GIVEN PROBLEM: Can you turn every line of the records below into a JSON list of strings, one string per line, leaving out blank lines?

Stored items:

※

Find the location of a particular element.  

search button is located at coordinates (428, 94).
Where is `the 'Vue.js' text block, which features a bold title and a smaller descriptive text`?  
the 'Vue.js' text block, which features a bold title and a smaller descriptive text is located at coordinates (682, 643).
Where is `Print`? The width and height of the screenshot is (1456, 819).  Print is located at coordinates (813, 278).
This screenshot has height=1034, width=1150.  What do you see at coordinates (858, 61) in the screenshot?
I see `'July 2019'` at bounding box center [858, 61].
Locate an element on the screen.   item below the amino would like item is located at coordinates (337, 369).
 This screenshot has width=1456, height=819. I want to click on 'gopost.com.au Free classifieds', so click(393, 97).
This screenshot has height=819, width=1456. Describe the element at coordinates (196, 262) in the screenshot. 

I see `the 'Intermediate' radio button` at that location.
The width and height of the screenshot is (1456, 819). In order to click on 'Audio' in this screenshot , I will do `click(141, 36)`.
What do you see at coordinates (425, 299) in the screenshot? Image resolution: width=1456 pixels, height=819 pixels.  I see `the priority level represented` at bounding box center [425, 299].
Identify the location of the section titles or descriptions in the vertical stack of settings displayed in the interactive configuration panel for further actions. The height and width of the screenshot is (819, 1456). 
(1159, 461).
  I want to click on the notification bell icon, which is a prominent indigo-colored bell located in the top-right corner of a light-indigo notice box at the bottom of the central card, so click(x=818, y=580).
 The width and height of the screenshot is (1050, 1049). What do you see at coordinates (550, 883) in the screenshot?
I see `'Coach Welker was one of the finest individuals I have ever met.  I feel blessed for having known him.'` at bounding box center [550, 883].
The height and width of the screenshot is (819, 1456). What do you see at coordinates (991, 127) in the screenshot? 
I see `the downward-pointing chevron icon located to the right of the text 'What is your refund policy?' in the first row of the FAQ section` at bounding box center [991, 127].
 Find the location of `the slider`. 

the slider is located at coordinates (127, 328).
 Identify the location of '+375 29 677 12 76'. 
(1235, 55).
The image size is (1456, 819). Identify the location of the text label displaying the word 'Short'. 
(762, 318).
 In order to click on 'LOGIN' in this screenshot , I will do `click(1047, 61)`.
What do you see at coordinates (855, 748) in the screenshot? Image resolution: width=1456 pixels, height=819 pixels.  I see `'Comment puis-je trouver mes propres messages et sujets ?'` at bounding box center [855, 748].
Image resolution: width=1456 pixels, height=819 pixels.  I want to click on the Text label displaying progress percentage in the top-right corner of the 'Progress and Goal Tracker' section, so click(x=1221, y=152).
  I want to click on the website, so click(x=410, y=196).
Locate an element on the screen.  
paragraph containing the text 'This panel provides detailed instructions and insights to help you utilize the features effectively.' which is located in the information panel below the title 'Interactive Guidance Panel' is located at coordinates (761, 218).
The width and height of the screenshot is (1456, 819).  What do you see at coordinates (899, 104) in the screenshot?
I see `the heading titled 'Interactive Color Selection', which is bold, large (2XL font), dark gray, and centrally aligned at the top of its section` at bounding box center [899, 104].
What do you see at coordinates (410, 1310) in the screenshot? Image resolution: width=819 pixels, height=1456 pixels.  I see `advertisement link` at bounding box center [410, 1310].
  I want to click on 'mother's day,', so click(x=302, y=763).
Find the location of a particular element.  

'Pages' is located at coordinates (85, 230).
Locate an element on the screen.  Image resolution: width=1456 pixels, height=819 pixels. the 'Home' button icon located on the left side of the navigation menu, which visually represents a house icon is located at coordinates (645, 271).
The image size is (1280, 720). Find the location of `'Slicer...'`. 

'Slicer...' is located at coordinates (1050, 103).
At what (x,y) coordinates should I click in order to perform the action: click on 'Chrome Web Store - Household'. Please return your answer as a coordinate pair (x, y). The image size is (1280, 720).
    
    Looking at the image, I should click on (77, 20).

※

WRITTEN SOLUTION:
[
  "Find the location of a particular element.  ",
  "search button is located at coordinates (428, 94).",
  "Where is `the 'Vue.js' text block, which features a bold title and a smaller descriptive text`?  ",
  "the 'Vue.js' text block, which features a bold title and a smaller descriptive text is located at coordinates (682, 643).",
  "Where is `Print`? The width and height of the screenshot is (1456, 819).  Print is located at coordinates (813, 278).",
  "This screenshot has height=1034, width=1150.  What do you see at coordinates (858, 61) in the screenshot?",
  "I see `'July 2019'` at bounding box center [858, 61].",
  "Locate an element on the screen.   item below the amino would like item is located at coordinates (337, 369).",
  " This screenshot has width=1456, height=819. I want to click on 'gopost.com.au Free classifieds', so click(393, 97).",
  "This screenshot has height=819, width=1456. Describe the element at coordinates (196, 262) in the screenshot. ",
  "I see `the 'Intermediate' radio button` at that location.",
  "The width and height of the screenshot is (1456, 819). In order to click on 'Audio' in this screenshot , I will do `click(141, 36)`.",
  "What do you see at coordinates (425, 299) in the screenshot? Image resolution: width=1456 pixels, height=819 pixels.  I see `the priority level represented` at bounding box center [425, 299].",
  "Identify the location of the section titles or descriptions in the vertical stack of settings displayed in the interactive configuration panel for further actions. The height and width of the screenshot is (819, 1456). ",
  "(1159, 461).",
  "  I want to click on the notification bell icon, which is a prominent indigo-colored bell located in the top-right corner of a light-indigo notice box at the bottom of the central card, so click(x=818, y=580).",
  " The width and height of the screenshot is (1050, 1049). What do you see at coordinates (550, 883) in the screenshot?",
  "I see `'Coach Welker was one of the finest individuals I have ever met.  I feel blessed for having known him.'` at bounding box center [550, 883].",
  "The height and width of the screenshot is (819, 1456). What do you see at coordinates (991, 127) in the screenshot? ",
  "I see `the downward-pointing chevron icon located to the right of the text 'What is your refund policy?' in the first row of the FAQ section` at bounding box center [991, 127].",
  " Find the location of `the slider`. ",
  "the slider is located at coordinates (127, 328).",
  " Identify the location of '+375 29 677 12 76'. ",
  "(1235, 55).",
  "The image size is (1456, 819). Identify the location of the text label displaying the word 'Short'. ",
  "(762, 318).",
  " In order to click on 'LOGIN' in this screenshot , I will do `click(1047, 61)`.",
  "What do you see at coordinates (855, 748) in the screenshot? Image resolution: width=1456 pixels, height=819 pixels.  I see `'Comment puis-je trouver mes propres messages et sujets ?'` at bounding box center [855, 748].",
  "Image resolution: width=1456 pixels, height=819 pixels.  I want to click on the Text label displaying progress percentage in the top-right corner of the 'Progress and Goal Tracker' section, so click(x=1221, y=152).",
  "  I want to click on the website, so click(x=410, y=196).",
  "Locate an element on the screen.  ",
  "paragraph containing the text 'This panel provides detailed instructions and insights to help you utilize the features effectively.' which is located in the information panel below the title 'Interactive Guidance Panel' is located at coordinates (761, 218).",
  "The width and height of the screenshot is (1456, 819).  What do you see at coordinates (899, 104) in the screenshot?",
  "I see `the heading titled 'Interactive Color Selection', which is bold, large (2XL font), dark gray, and centrally aligned at the top of its section` at bounding box center [899, 104].",
  "What do you see at coordinates (410, 1310) in the screenshot? Image resolution: width=819 pixels, height=1456 pixels.  I see `advertisement link` at bounding box center [410, 1310].",
  "  I want to click on 'mother's day,', so click(x=302, y=763).",
  "Find the location of a particular element.  ",
  "'Pages' is located at coordinates (85, 230).",
  "Locate an element on the screen.  Image resolution: width=1456 pixels, height=819 pixels. the 'Home' button icon located on the left side of the navigation menu, which visually represents a house icon is located at coordinates (645, 271).",
  "The image size is (1280, 720). Find the location of `'Slicer...'`. ",
  "'Slicer...' is located at coordinates (1050, 103).",
  "At what (x,y) coordinates should I click in order to perform the action: click on 'Chrome Web Store - Household'. Please return your answer as a coordinate pair (x, y). The image size is (1280, 720).",
  "    Looking at the image, I should click on (77, 20)."
]